The Inequality and Distributive Politics Research Team participates in the third funding phase of the Collaborative Research Centre (SFB) 1342 Global Dynamics of Social Policy” , led by the Bremen University. Funded by the German Research Foundation (DFG) since 2018 (current funding period until 2029), the CRC brings together universities across Germany to analyse how social policies develop globally and how international linkages shape national welfare trajectories.

Within this framework, we are co-Pis in Project B14: “Socially Motivated Reasoning in Social Policy Evaluation: Studying the Causal Effects of Social Policies on Citizens’ Political Attitudes and Behavior.”, together with Sarah Berens and Markus Tepe from Bremen University. The project examines under which conditions social policies strengthen political integration and democratic stability, and when they instead contribute to political conflict or declining system support.
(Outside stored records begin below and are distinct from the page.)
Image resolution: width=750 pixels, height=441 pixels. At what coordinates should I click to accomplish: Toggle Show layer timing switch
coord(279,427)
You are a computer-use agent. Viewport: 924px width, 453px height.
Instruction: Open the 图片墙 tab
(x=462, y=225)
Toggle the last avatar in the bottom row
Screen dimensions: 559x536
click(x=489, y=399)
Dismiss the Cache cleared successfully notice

It addresses contrasting expectations in the literature by investigating how the design of social policy programmes—particularly their inclusiveness and scope of benefits—affects citizens’ attitudes toward both policies and political institutions.
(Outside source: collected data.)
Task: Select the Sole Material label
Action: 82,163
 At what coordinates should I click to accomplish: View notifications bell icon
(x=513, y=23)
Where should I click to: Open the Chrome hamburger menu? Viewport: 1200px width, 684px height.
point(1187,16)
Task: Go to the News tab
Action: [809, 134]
Our project develops a micro-level perspective on policy feedback processes by combining insights from political economy and social psychology. It studies how self-interest, distributive justice preferences, and socially motivated reasoning—shaped by group identities such as insider–outsider status or partisan affiliation—influence how citizens interpret policy performance and translate these evaluations into broader political support.
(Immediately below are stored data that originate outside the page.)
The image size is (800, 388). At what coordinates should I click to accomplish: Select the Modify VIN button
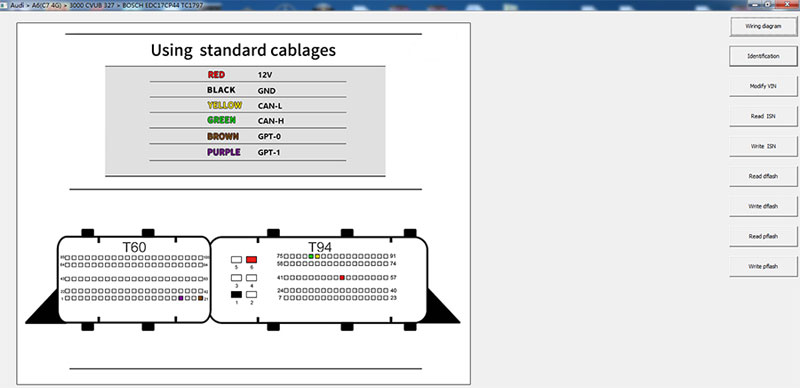click(x=763, y=86)
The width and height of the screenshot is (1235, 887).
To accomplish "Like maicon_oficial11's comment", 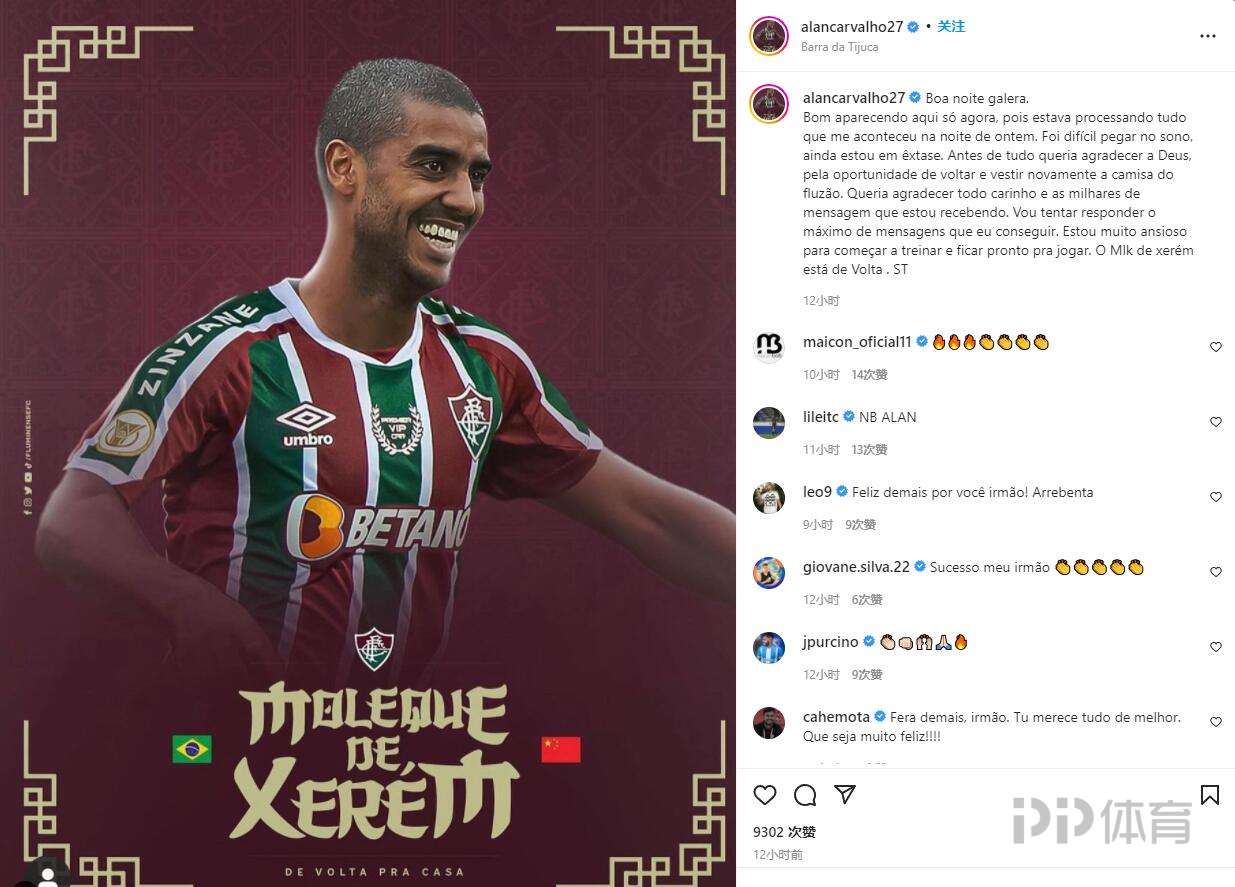I will [1216, 347].
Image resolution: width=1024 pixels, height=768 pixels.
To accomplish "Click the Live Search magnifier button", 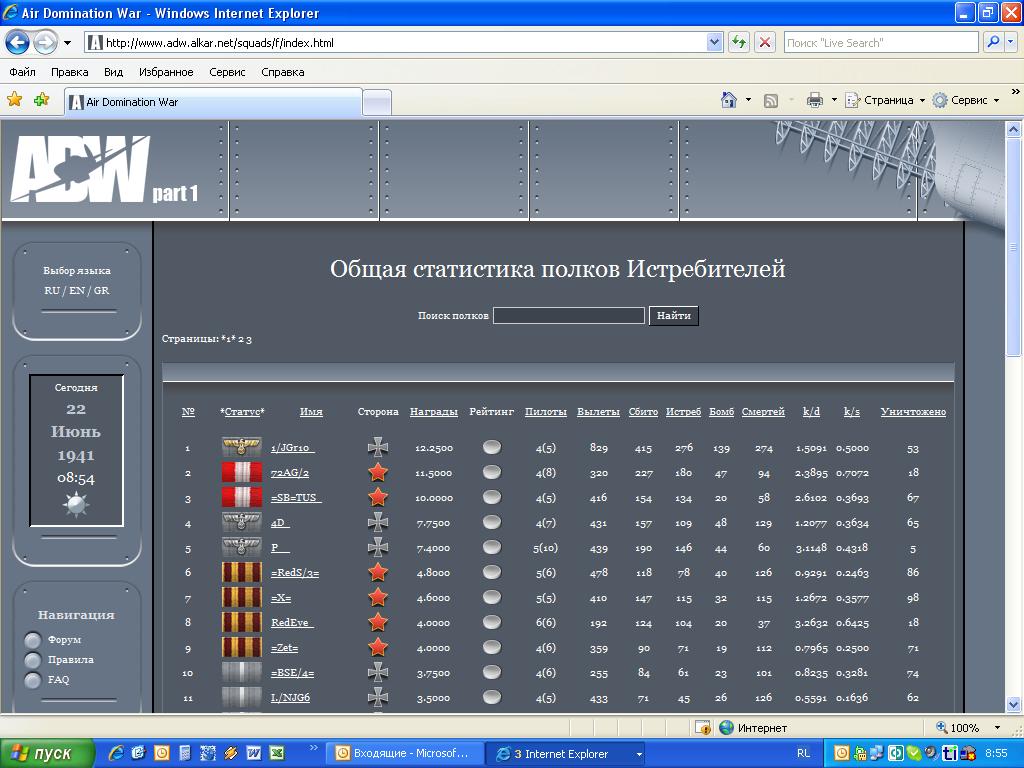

We investigate this from multiple angles. A cross-national analysis links global data on welfare state characteristics with comparative public opinion surveys, while survey and behavioural experiments conducted in Germany, Mexico, and South Africa identify the causal mechanisms through which social policy design affects political attitudes and behaviour. This comparative approach across diverse institutional contexts allows the project to generate insights into the political consequences of social policy.